→ **Exercise aim**:
Can you copy out the data starting with the line that contains "531x796 pixels. How" and going on through the line that contains "Select the Sincronização", reproducing every line exactly as it stands?

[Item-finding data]
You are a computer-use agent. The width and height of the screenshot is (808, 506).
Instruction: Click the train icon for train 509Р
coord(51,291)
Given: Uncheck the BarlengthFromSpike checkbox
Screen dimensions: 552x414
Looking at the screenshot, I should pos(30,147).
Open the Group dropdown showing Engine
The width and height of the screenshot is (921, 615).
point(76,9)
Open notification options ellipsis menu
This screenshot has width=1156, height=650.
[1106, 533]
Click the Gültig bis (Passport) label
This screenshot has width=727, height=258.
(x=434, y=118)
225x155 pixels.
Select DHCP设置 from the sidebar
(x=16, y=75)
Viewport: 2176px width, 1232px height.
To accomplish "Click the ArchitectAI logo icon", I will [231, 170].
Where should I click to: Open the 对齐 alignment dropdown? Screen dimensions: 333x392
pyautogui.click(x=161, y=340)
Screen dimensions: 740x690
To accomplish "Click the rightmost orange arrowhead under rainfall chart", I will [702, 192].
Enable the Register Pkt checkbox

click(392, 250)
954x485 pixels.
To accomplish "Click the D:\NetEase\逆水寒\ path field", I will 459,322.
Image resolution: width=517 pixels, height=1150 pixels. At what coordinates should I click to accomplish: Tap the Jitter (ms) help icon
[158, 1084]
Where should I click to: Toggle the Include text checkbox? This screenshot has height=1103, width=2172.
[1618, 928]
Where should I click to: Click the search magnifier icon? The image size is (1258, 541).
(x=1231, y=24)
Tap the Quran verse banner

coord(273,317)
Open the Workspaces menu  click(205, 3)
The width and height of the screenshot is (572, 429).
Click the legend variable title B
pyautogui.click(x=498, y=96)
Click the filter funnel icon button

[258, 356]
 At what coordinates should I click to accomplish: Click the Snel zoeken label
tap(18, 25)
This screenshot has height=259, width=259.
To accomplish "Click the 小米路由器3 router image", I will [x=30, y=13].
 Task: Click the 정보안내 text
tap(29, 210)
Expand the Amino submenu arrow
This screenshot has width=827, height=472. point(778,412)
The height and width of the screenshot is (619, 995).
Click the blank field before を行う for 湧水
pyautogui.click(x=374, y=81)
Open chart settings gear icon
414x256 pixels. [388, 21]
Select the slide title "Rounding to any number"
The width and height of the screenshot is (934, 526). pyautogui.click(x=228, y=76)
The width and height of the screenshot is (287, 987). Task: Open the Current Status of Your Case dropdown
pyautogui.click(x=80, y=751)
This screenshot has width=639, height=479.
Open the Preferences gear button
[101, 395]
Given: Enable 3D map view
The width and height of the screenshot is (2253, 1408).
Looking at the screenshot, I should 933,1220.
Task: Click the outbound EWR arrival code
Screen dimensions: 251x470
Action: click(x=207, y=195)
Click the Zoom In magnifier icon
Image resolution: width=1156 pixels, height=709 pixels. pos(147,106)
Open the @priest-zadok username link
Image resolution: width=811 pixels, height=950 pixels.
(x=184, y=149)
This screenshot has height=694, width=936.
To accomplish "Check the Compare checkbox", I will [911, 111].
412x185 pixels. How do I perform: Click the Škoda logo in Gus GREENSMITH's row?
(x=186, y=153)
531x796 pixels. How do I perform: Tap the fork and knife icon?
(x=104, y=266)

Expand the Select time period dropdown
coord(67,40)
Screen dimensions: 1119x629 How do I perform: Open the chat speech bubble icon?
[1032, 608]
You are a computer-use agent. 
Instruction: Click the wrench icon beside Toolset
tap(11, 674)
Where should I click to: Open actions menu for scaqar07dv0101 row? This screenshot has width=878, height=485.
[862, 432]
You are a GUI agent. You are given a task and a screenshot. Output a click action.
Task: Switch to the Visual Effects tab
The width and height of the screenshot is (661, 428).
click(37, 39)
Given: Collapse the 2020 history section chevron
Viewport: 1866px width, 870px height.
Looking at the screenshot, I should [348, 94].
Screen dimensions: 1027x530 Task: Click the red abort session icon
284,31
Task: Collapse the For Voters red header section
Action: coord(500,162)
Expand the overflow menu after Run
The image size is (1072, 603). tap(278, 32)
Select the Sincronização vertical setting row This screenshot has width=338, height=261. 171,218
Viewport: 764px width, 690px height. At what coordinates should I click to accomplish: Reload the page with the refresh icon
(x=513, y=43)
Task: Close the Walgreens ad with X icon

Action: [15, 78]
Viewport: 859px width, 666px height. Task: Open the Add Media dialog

→ **Exercise solution**:
531x796 pixels. How do I perform: Tap the fork and knife icon?
(x=104, y=266)

Expand the Select time period dropdown
coord(67,40)
Screen dimensions: 1119x629 How do I perform: Open the chat speech bubble icon?
[1032, 608]
You are a computer-use agent. 
Instruction: Click the wrench icon beside Toolset
tap(11, 674)
Where should I click to: Open actions menu for scaqar07dv0101 row? This screenshot has width=878, height=485.
[862, 432]
You are a GUI agent. You are given a task and a screenshot. Output a click action.
Task: Switch to the Visual Effects tab
The width and height of the screenshot is (661, 428).
click(37, 39)
Given: Collapse the 2020 history section chevron
Viewport: 1866px width, 870px height.
Looking at the screenshot, I should [348, 94].
Screen dimensions: 1027x530 Task: Click the red abort session icon
284,31
Task: Collapse the For Voters red header section
Action: coord(500,162)
Expand the overflow menu after Run
The image size is (1072, 603). tap(278, 32)
Select the Sincronização vertical setting row This screenshot has width=338, height=261. 171,218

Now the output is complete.